### Records for this task
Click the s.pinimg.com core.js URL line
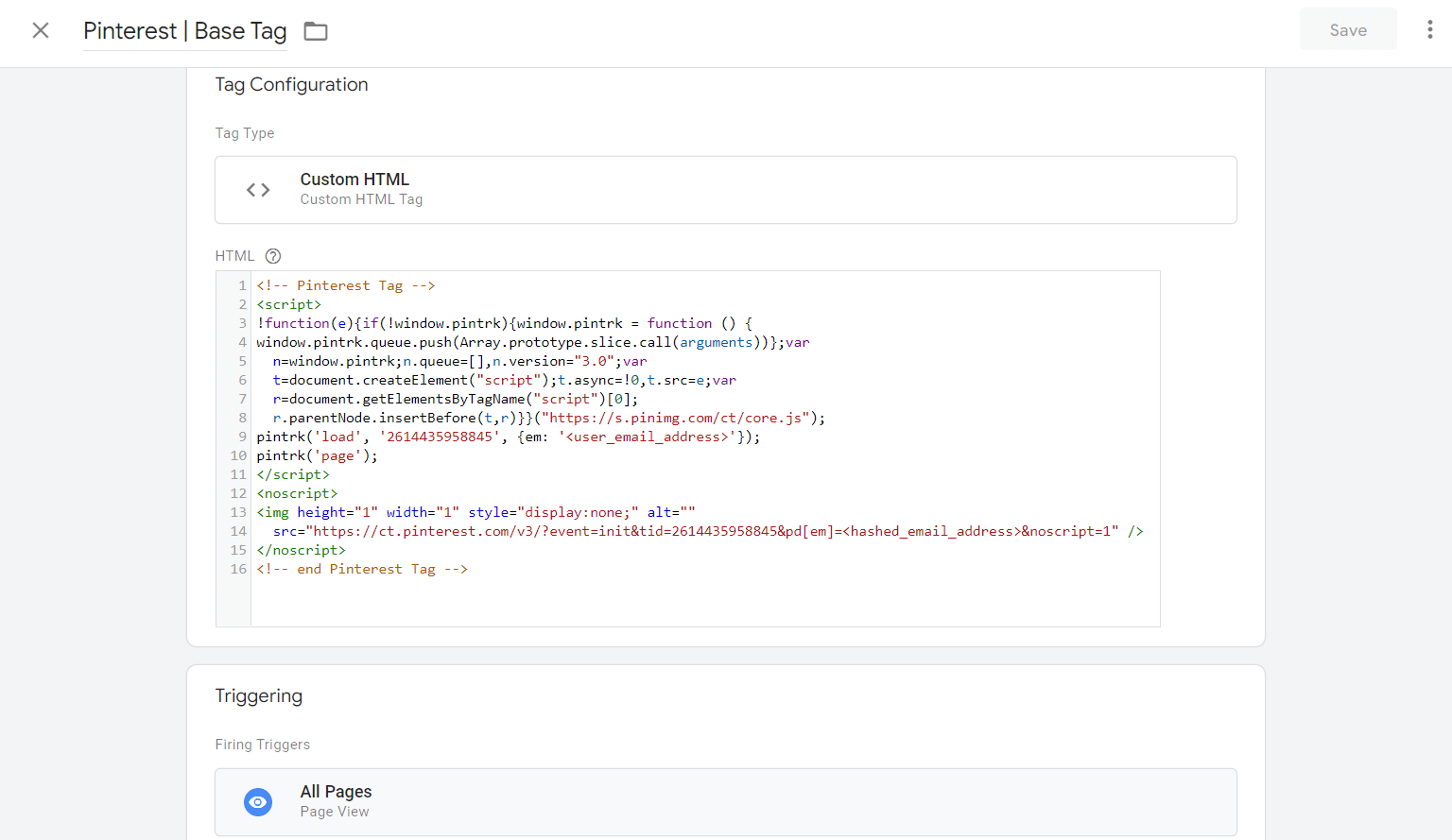 [x=676, y=418]
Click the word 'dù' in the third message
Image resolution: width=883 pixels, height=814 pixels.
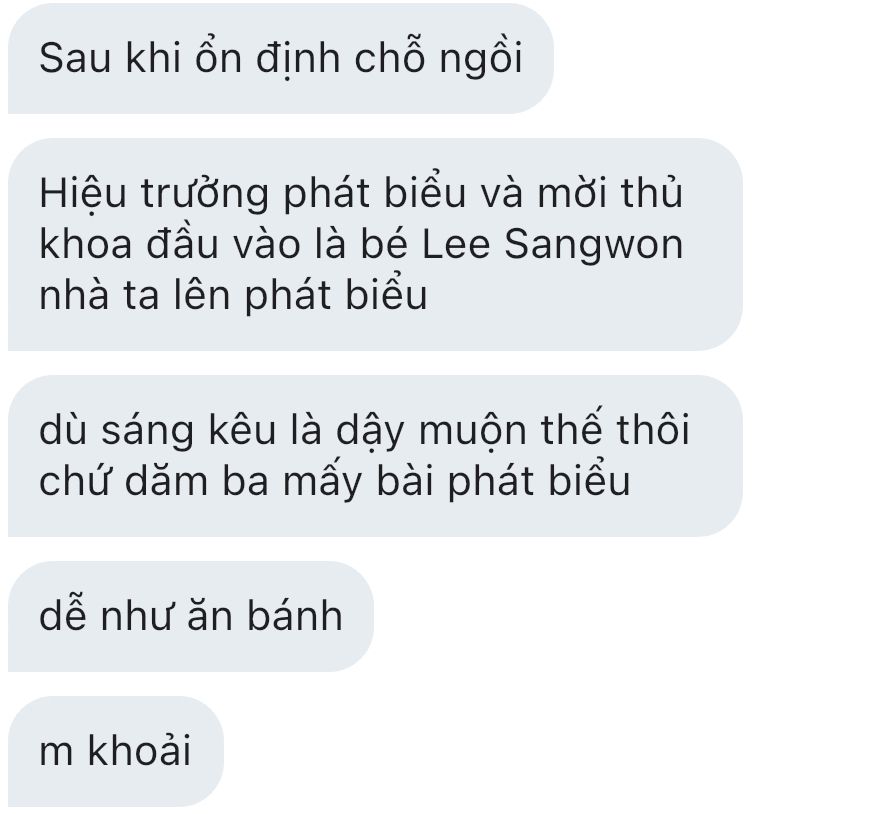[63, 430]
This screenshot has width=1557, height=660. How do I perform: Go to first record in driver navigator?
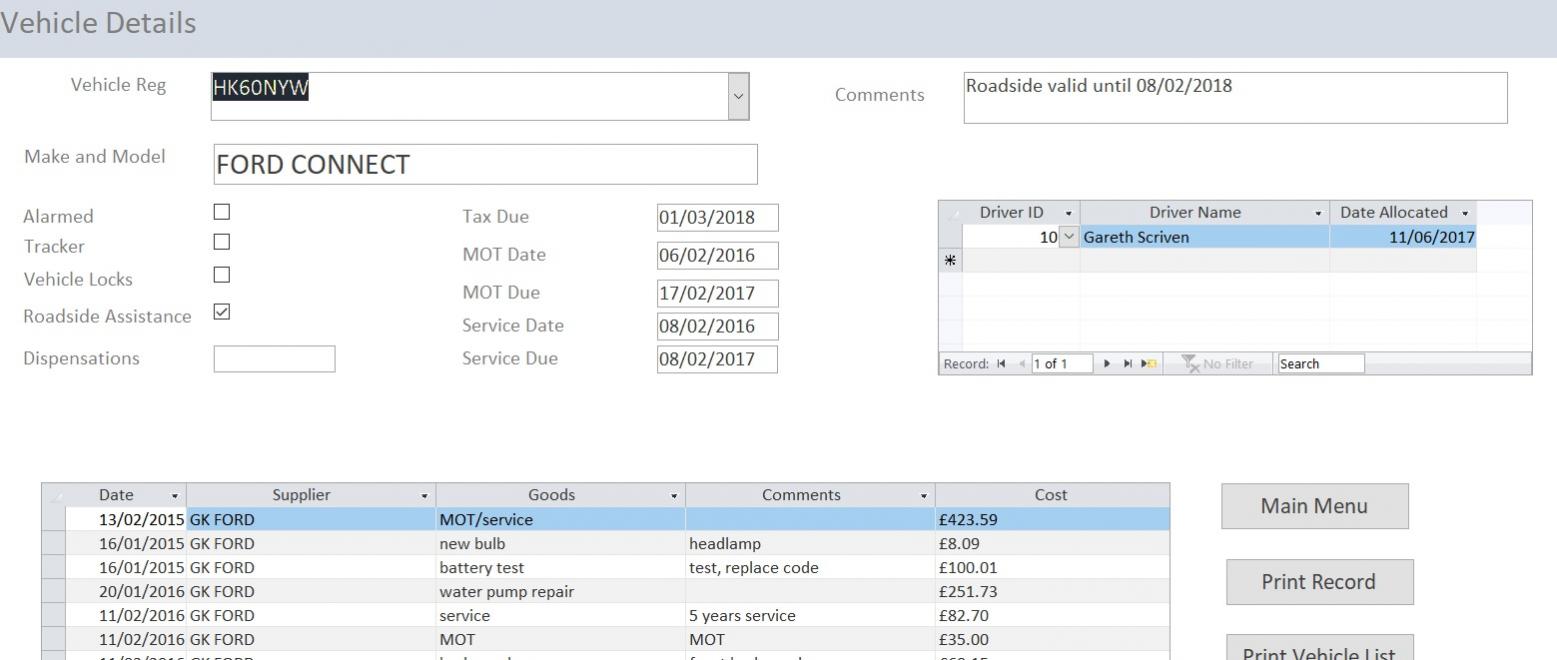point(1003,364)
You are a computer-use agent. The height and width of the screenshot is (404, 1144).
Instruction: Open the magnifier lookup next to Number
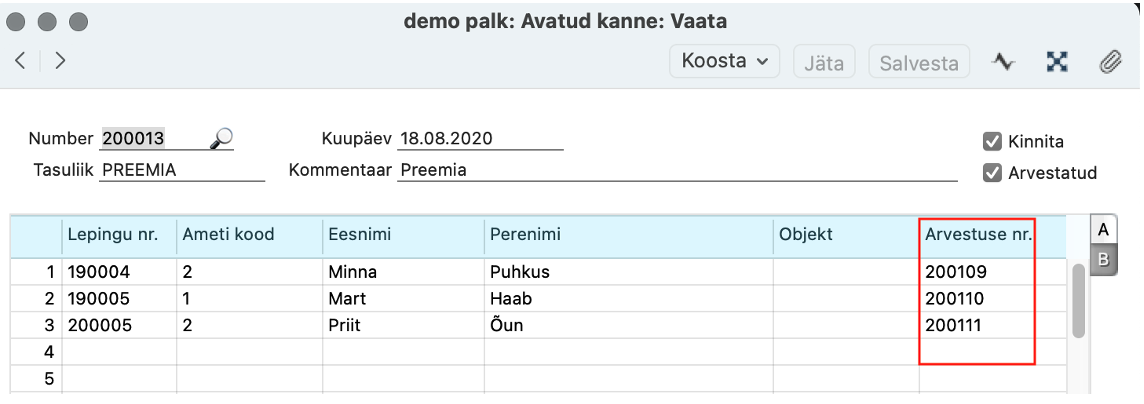click(221, 137)
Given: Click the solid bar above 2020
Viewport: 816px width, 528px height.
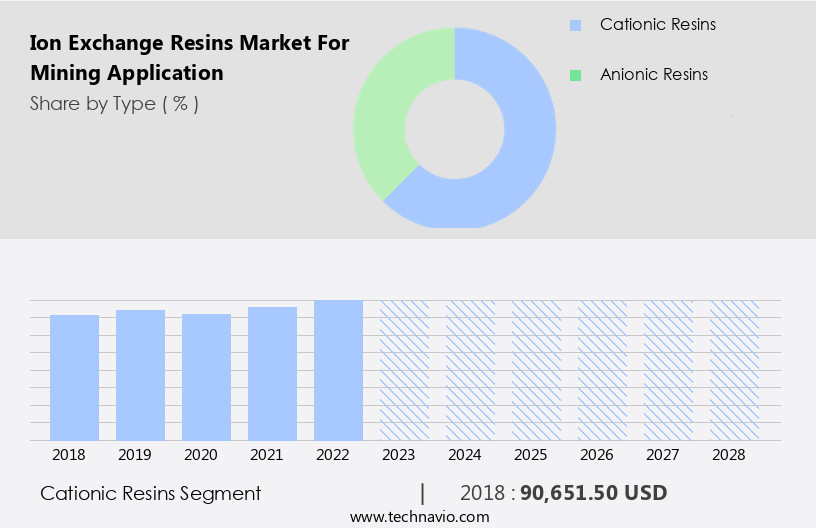Looking at the screenshot, I should tap(206, 377).
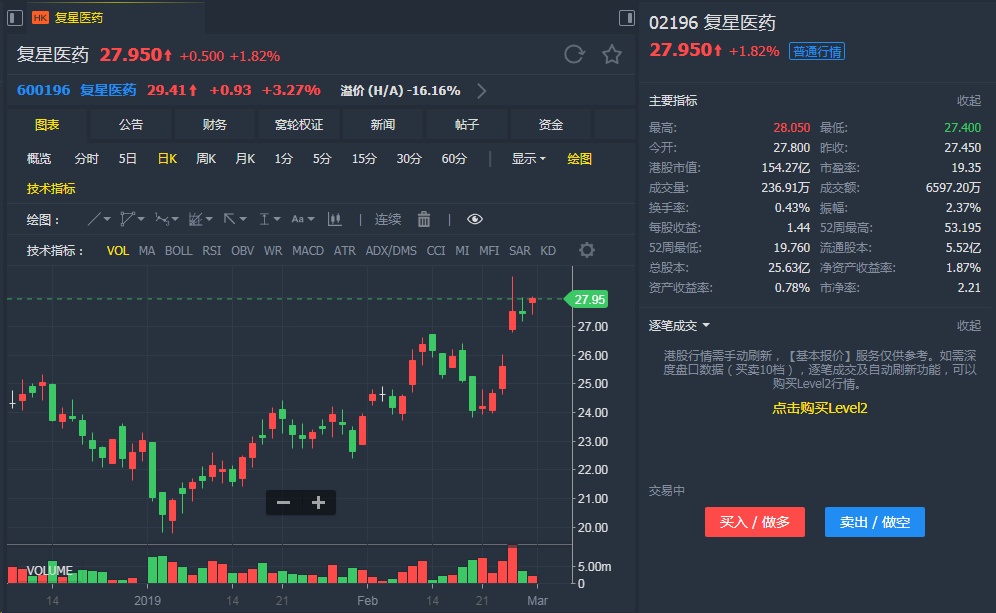The width and height of the screenshot is (996, 613).
Task: Click the 点击购买Level2 link
Action: coord(819,408)

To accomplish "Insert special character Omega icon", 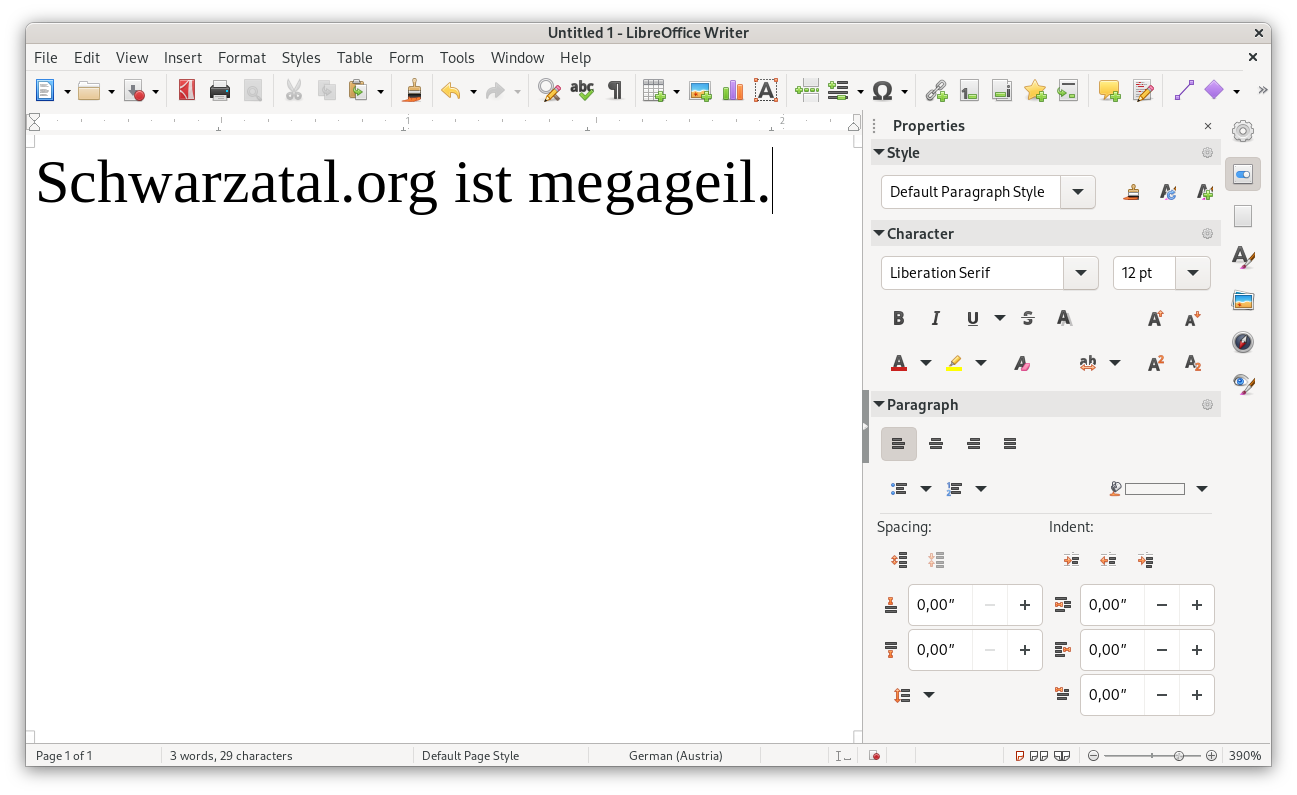I will 882,91.
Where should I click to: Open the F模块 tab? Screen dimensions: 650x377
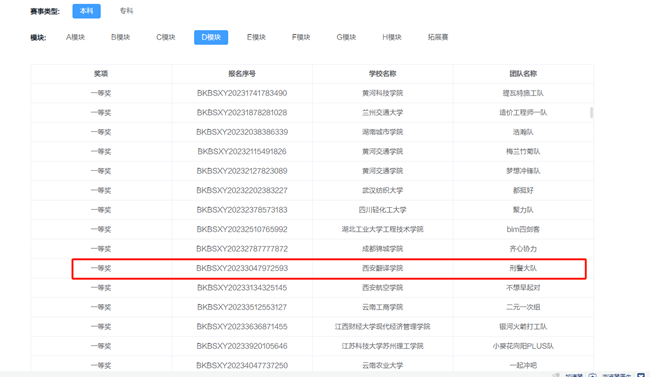[301, 37]
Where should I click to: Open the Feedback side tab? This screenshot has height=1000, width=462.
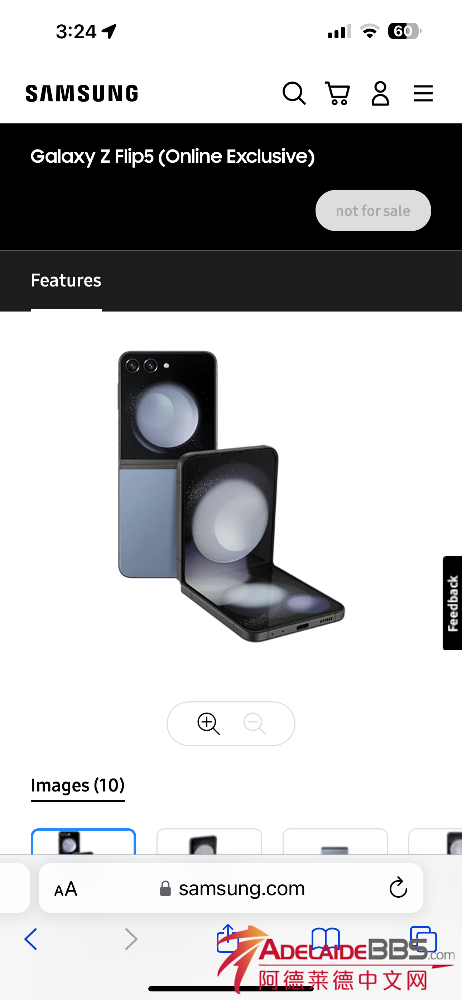452,603
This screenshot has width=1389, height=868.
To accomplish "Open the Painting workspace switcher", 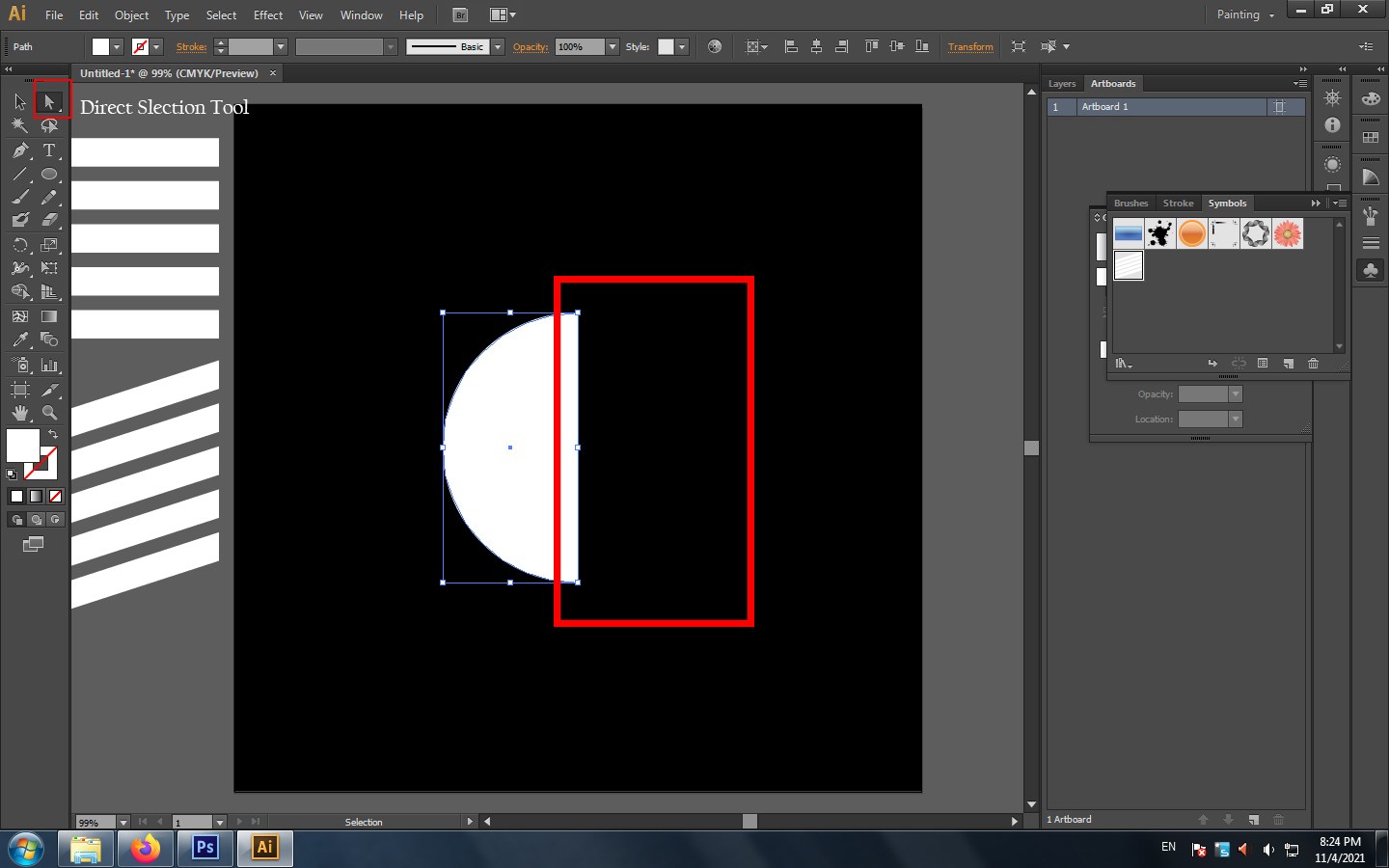I will click(x=1245, y=14).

### About this task
Each line from the first line of the listing above through the line containing "Given: Click the solid bar above 2020" is to be written out exactly, and the pictures are to be left out.

### Reply
Click the s.pinimg.com core.js URL line
 [x=676, y=418]
Click the word 'dù' in the third message
Image resolution: width=883 pixels, height=814 pixels.
[63, 430]
This screenshot has width=1557, height=660. How do I perform: Go to first record in driver navigator?
point(1003,364)
You are a computer-use agent. The height and width of the screenshot is (404, 1144).
Instruction: Open the magnifier lookup next to Number
click(221, 137)
Given: Click the solid bar above 2020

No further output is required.